AMvB Dierwaardige Veehouderij

Reactie

Naam Anoniem
Plaats Schiedam
Datum 27 juli 2025

Vraag1

- Heeft u algemene op- of aanmerkingen bij het voorgestelde Besluit?
- Heeft u diersoortspecifieke op- of aanmerkingen bij het voorgestelde Besluit (kippen, melkvee, kalveren of varkens)?
Het voorstel van minister Wiersma schiet fundamenteel tekort als het gaat om het welzijn van varkens. Er wordt gesproken over ‘dierwaardige’ veehouderij, maar de plannen die nu op tafel liggen, laten daar bitter weinig van zien. Dit zijn de kernproblemen:
• Geen toegang tot buitenlucht: Varkens blijven opgesloten in afgesloten stallen. Er is geen sprake van een serieuze ambitie om dieren naar buiten te laten. Terwijl juist buitenruimte essentieel is om natuurlijk gedrag te kunnen vertonen, zoals wroeten in de aarde.
• Kraamkooien blijven toegestaan: De minister spreekt over een ‘geleidelijke afbouw’, maar in werkelijkheid blijven kraamkooien nog zeker vijftien jaar toegestaan. In deze kooien kunnen zeugen zich nauwelijks bewegen. Dat is niet alleen stressvol en pijnlijk voor de moederdieren, maar heeft ook negatieve gevolgen voor de ontwikkeling van hun biggen.
• Ruimtegebrek blijft norm: De minimale toename van slechts 0,1 m² per varken is symbolisch en volstrekt onvoldoende. Varkens zijn sociale, speelse dieren die ruimte nodig hebben om te rusten, te spelen en met elkaar in contact te komen. De huidige huisvesting doet hen ernstig tekort.
• Gezondheid in het gedrang door luchtkwaliteit: De lucht in veel stallen is nog steeds van slechte kwaliteit, met te hoge concentraties ammoniak en fijnstof. Dat leidt tot ademhalingsproblemen, stress en verhoogde ziektegevoeligheid. Gezonde lucht is een basisvoorwaarde voor dierenwelzijn.
• Te vroege scheiding van moeder en biggen: Biggen worden nog steeds veel te vroeg bij hun moeder weggehaald. Terwijl langer bij de zeug blijven essentieel is voor hun lichamelijke ontwikkeling, gedragsvorming en algehele welzijn.

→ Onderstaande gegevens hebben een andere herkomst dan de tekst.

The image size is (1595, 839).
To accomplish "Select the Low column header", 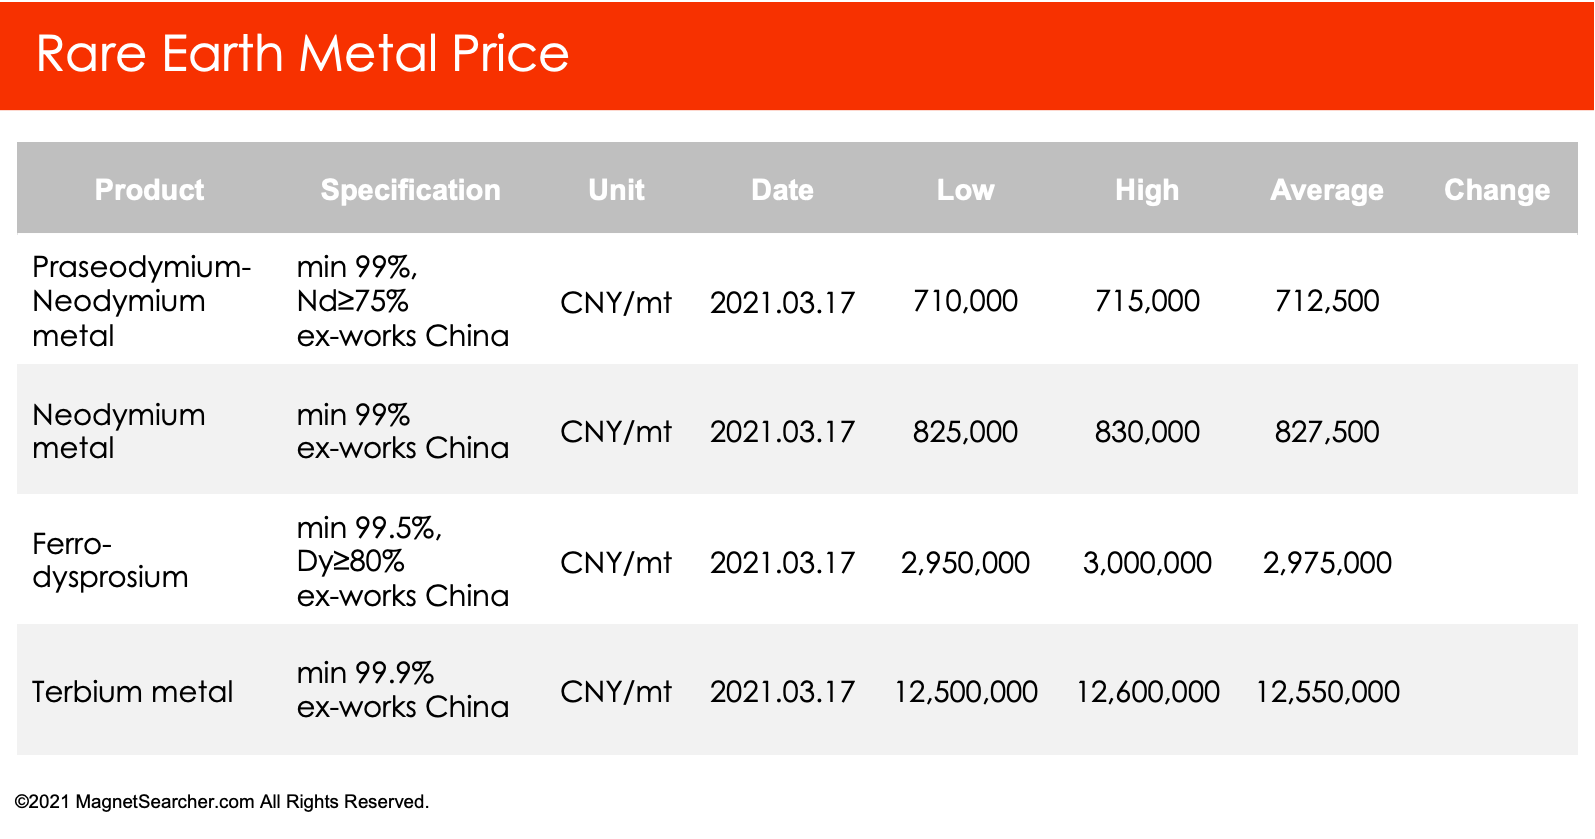I will tap(965, 190).
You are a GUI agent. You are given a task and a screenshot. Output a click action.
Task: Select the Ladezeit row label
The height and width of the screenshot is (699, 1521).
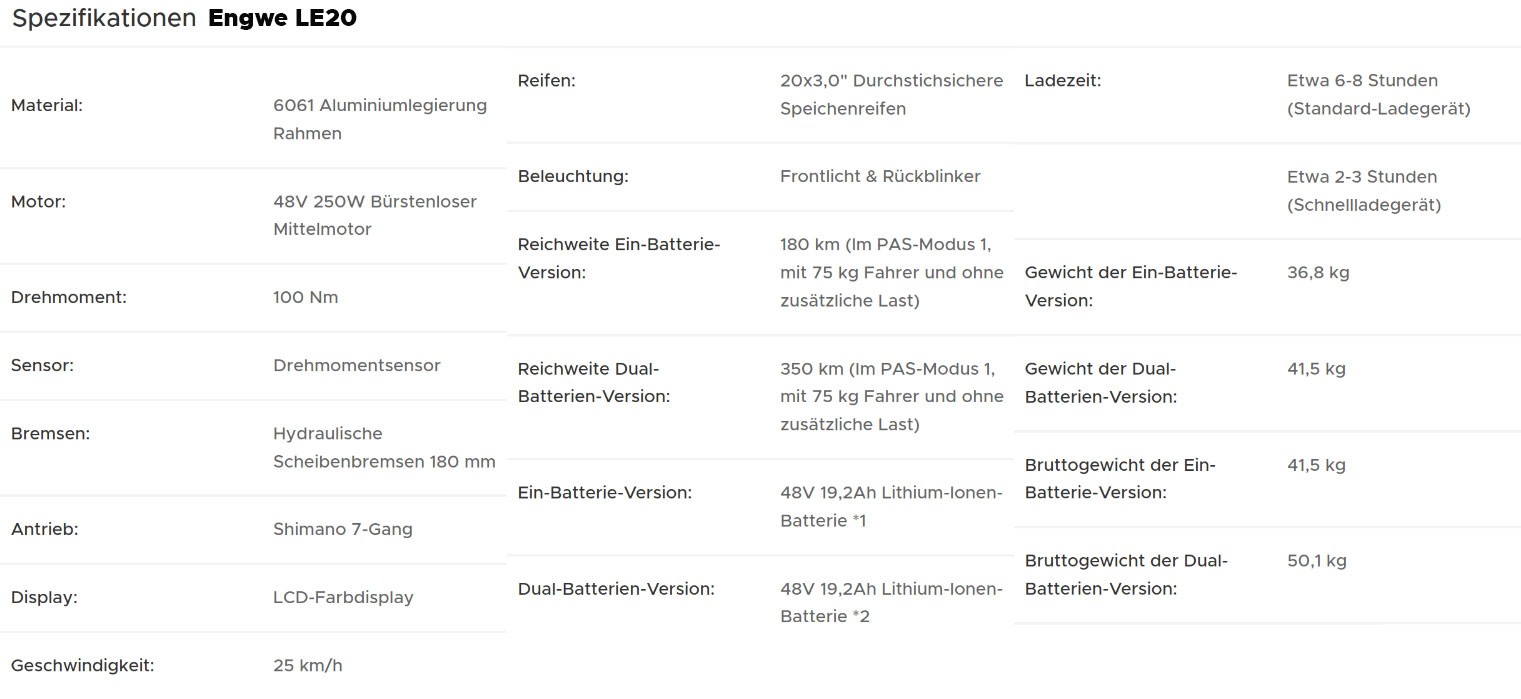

Maar het probleem gaat dieper dan technische aanpassingen. Wat hier gebeurt, is dat we dieren behandelen als productiemiddelen – als dingen. Varkens zijn intelligente, voelende wezens. Ze zijn slimmer dan honden. En toch stoppen we ze op in krappe kooien, laten ze geen zonlicht zien, en behandelen ze alsof hun lijden er niet toe doet. Niemand zou dit acceptabel vinden als het om honden ging. Waarom vinden we het dan normaal als het om varkens gaat?

Het is moreel onhoudbaar. Over vijftig jaar – misschien eerder – zullen we met ongeloof terugkijken op dit tijdperk. We zullen ons afvragen hoe het mogelijk was dat we het normaal vonden om levende wezens op industriële schaal te fokken, op te sluiten, uit te putten en te doden. En we zullen erkennen dat we beter hadden moeten weten.